3 Results and discussion

3.1 Isothermal adsorption experiments

3.1.1 Single component gas adsorption experiment

The isotherm adsorption results of different gases on shale samples are shown in Fig.7, and the measured results are the absolute adsorption amount. It can be seen from Fig.7(a) that the adsorption experimental data of the three adsorbed gases on shale have similar trends. As the pressure increases, the adsorption isotherm increases rapidly and then gradually stabilizes. When the difference in the absolute adsorption amount corresponding to the adjacent pressure is less than 1.0%, the adsorbed gas is considered to have reached a saturated state. This indicates that the adsorbed gas will reach a saturated state under certain temperature and pressure conditions, and the pressure at this time is called the equilibrium pressure. To determine the equilibrium pressure of different adsorption gases and to compare the adsorption capacity, the difference in the absolute adsorption amount is shown in Fig.7(b). The equilibrium pressure at which CH4 reaches the saturated adsorption state is 23.49 MPa, and the absolute adsorption amount at this time is 0.09 mmol/g. The equilibrium pressure of CO2 is 26.76 MPa, the absolute adsorption amount is 0.15 mmol/g, the equilibrium pressure of N2 is 20.02 MPa, and the absolute adsorption amount is 0.04 mmol/g. The comparative analysis indicates that the adsorption capability of the three single component gases on shale is CO2, CH4, and N2 in the order from high to low. The results of this experimental study are consistent with those of Refs. [4447].

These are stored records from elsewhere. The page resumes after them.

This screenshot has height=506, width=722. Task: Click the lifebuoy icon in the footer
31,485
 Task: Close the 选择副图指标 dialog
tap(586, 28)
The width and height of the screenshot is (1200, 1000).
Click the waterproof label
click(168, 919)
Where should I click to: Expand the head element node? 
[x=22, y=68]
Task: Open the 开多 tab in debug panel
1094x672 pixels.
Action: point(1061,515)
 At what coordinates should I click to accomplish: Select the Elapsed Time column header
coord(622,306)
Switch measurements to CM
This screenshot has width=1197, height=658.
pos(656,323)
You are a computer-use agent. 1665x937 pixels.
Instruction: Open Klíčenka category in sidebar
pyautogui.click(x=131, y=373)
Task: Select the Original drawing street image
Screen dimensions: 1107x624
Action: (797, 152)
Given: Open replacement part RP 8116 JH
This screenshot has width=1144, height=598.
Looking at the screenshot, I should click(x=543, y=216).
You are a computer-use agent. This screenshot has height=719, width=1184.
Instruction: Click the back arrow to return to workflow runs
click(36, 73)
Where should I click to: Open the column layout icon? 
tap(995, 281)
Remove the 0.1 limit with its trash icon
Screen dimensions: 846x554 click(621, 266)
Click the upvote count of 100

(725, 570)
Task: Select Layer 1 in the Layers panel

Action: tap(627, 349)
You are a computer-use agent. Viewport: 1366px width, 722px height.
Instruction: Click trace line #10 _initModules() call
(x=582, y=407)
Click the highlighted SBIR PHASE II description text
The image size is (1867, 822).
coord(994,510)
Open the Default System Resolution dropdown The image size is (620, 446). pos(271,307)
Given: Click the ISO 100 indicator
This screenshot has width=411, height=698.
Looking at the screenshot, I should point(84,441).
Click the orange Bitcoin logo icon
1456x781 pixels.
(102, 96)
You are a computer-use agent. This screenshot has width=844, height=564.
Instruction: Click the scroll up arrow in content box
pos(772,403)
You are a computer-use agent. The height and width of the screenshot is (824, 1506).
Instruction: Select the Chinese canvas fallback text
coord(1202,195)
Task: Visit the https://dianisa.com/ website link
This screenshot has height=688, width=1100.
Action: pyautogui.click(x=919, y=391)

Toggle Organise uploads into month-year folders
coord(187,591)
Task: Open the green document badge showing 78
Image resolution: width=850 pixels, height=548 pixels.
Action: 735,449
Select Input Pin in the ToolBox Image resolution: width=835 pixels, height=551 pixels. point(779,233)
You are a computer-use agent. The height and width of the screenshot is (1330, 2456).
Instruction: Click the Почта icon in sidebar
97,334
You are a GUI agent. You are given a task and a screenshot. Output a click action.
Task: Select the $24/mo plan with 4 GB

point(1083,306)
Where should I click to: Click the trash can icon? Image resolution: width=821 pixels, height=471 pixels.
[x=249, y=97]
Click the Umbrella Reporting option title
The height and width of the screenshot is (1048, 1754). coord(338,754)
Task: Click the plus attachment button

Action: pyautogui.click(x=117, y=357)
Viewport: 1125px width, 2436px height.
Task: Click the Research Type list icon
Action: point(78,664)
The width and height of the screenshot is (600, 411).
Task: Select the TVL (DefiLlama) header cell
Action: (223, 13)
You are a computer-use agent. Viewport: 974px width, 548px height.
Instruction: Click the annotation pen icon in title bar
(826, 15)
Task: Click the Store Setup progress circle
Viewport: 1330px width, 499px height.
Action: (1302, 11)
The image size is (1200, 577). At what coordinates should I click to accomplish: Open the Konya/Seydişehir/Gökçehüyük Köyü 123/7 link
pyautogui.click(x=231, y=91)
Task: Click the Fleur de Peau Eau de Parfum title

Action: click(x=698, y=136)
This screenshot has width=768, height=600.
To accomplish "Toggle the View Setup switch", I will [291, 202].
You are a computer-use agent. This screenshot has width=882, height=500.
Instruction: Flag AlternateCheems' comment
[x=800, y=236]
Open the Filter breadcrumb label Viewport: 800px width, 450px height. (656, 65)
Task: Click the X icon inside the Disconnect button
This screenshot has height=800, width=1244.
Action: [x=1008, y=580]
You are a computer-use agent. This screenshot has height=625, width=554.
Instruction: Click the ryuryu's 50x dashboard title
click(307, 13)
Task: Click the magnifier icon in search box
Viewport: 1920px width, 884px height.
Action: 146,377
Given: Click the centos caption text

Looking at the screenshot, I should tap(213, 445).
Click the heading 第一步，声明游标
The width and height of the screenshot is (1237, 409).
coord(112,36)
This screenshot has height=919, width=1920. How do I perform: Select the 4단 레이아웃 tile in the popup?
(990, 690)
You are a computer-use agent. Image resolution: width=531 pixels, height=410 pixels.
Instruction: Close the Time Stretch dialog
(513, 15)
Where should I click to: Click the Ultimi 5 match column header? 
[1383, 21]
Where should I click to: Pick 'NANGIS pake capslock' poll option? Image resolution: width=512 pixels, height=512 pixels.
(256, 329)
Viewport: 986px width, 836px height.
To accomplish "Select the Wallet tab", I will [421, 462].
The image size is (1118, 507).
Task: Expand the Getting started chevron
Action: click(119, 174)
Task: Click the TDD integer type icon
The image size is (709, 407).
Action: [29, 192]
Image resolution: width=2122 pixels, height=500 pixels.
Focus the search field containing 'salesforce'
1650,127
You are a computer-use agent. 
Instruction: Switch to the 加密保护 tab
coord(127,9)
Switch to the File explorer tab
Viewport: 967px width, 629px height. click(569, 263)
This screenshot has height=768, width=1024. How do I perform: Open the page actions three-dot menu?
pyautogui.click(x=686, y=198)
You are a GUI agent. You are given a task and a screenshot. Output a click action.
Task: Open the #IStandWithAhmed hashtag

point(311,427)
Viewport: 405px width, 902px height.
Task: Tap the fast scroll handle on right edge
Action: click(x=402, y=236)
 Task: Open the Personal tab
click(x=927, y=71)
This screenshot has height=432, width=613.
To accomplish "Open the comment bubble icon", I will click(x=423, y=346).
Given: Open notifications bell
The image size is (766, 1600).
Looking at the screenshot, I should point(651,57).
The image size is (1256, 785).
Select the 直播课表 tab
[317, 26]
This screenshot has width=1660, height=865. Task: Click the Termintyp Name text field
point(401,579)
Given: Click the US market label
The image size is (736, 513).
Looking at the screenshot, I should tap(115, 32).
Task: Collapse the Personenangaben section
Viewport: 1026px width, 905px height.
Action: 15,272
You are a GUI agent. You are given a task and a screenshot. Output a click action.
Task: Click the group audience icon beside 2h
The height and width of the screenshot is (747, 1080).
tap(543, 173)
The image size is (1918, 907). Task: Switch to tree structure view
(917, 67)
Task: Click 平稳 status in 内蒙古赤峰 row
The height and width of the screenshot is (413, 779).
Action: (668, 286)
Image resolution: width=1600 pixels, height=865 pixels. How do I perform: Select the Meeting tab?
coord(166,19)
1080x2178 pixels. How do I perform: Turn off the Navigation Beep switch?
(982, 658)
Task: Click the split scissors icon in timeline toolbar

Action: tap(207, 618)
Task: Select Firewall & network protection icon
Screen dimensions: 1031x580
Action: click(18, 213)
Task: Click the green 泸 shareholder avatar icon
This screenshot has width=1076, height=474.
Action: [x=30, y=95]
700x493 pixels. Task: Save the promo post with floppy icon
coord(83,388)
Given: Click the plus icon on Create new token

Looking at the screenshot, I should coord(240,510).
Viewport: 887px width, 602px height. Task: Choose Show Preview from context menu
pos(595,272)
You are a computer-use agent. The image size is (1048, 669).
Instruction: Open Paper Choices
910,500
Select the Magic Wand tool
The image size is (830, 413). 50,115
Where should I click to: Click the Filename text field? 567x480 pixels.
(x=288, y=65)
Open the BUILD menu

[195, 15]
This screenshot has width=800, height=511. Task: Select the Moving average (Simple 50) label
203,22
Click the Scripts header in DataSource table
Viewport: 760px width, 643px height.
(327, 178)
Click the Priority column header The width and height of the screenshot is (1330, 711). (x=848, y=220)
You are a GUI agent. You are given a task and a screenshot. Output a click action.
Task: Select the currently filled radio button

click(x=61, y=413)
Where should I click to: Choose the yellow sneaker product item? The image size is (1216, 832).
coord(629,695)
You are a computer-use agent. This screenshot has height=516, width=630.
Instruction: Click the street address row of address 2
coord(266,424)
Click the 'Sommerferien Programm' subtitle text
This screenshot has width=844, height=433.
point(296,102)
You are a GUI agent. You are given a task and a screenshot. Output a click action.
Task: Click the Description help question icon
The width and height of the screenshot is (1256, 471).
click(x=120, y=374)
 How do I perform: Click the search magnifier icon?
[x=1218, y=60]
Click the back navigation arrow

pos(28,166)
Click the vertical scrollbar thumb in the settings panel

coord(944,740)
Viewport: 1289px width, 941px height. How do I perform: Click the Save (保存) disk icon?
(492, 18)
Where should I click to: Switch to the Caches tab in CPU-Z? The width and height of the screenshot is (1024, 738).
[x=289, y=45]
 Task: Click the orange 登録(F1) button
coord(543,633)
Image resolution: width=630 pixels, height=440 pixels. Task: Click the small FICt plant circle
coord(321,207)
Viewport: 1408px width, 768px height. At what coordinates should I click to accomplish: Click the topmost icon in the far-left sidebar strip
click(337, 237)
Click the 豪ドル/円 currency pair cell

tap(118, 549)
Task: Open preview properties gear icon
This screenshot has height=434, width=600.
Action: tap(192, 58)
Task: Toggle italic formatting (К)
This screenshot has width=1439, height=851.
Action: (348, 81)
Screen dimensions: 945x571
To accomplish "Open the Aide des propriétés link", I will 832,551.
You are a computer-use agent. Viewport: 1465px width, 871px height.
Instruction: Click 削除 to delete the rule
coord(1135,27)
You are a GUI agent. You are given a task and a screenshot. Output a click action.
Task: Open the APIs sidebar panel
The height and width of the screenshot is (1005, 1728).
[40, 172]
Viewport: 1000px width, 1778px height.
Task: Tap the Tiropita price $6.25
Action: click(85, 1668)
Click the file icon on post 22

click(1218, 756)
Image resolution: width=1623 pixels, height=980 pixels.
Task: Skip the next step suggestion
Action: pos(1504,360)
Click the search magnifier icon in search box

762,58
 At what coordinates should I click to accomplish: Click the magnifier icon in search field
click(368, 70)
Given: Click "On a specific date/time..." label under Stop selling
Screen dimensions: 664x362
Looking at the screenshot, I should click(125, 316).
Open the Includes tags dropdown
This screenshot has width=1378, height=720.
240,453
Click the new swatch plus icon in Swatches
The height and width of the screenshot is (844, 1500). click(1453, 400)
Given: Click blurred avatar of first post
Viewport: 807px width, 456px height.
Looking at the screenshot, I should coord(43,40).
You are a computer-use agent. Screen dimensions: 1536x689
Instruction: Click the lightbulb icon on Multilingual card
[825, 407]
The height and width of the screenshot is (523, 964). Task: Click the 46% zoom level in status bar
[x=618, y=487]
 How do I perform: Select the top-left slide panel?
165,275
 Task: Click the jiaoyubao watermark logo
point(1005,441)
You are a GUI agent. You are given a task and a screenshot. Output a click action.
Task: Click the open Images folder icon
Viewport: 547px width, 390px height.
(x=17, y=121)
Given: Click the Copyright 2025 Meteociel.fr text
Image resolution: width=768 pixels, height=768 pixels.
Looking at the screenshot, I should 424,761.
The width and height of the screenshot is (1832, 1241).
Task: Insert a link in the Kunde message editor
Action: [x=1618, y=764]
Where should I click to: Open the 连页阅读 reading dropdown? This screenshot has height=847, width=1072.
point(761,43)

3.1.2 CO2/N2 mixed gas adsorption experiment

The single component gas adsorption experiments showed that the adsorption capability of CO2 on shale was much greater than that of CH4, so injecting CO2 into the shale reservoir can effectively enhance the recovery factor. The above research results are consistent with the conclusions of coalbeds and sandstone reservoirs in Refs. [36,4850]. Some studies [5153] have also shown that although the adsorption capability of pure N2 is smaller than that of pure CH4, mixing it with CO2 could result in better results. However, because the total adsorption amount of the mixture gases was small, it is difficult to analyze the adsorption capacity of a single fluid medium in the mixture gases. Consequently, the mixture gases of this study are analyzed as a whole, and the results are shown in Fig.8. The isothermal adsorption process of CO2/N2 mixture gases on shale is similar to the result of single component gas. When the pressure rises, the absolute adsorption amount increases rapidly, and then reaches the adsorption saturation state. The equilibrium pressure at which CO2/N2 = 8/2 reaches the saturated adsorption state is 29.35 MPa, and the absolute adsorption amount at this time is 0.14 mmol/g. The equilibrium pressure of CO2/N2 = 5/5 is 25.49 MPa, the absolute adsorption amount is 0.11 mmol/g, the equilibrium pressure of CO2/N2 = 2/8 is 22.02 MPa, and the absolute adsorption amount is 0.06 mmol/g. The comparative analysis suggests that with the decrease in CO2 concentration (increase in N2 concentration) in the mixture gases, the equilibrium pressure and absolute adsorption amount gradually decreases.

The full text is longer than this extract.